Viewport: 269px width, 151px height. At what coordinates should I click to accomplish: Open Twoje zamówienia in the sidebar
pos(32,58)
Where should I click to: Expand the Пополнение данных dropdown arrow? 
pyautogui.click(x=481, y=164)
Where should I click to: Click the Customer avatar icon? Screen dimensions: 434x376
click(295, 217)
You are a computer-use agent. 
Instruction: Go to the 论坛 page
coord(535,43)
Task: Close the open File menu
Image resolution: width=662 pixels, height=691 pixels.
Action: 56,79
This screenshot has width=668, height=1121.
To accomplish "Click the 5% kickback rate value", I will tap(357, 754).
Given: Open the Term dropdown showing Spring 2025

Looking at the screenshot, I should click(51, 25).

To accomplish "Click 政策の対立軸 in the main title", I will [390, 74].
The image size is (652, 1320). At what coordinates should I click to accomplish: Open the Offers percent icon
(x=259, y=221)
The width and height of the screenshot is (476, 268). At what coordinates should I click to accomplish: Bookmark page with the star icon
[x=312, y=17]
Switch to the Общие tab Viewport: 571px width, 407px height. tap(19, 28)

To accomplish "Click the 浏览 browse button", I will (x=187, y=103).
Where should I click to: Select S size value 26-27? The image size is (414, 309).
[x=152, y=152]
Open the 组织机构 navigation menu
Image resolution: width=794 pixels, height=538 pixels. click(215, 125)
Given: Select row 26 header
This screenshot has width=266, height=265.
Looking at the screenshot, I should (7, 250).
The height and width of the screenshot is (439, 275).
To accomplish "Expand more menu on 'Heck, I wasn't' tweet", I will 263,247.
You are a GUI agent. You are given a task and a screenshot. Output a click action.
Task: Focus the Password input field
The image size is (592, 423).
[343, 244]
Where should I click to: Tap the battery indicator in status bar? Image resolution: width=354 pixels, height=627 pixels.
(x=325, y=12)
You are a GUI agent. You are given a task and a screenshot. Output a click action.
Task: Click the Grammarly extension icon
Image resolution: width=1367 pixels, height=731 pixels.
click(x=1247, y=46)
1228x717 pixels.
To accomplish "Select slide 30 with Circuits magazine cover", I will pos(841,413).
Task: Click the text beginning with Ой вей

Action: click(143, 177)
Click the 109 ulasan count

* **Work to be completed**: The response should consist only of the lines from the one containing "This screenshot has width=266, height=265." to the end of the material above, both included.

* **Task answer**:
This screenshot has width=266, height=265.
Looking at the screenshot, I should (7, 250).
The height and width of the screenshot is (439, 275).
To accomplish "Expand more menu on 'Heck, I wasn't' tweet", I will 263,247.
You are a GUI agent. You are given a task and a screenshot. Output a click action.
Task: Focus the Password input field
The image size is (592, 423).
[343, 244]
Where should I click to: Tap the battery indicator in status bar? Image resolution: width=354 pixels, height=627 pixels.
(x=325, y=12)
You are a GUI agent. You are given a task and a screenshot. Output a click action.
Task: Click the Grammarly extension icon
Image resolution: width=1367 pixels, height=731 pixels.
click(x=1247, y=46)
1228x717 pixels.
To accomplish "Select slide 30 with Circuits magazine cover", I will pos(841,413).
Task: Click the text beginning with Ой вей

Action: click(143, 177)
Click the 109 ulasan count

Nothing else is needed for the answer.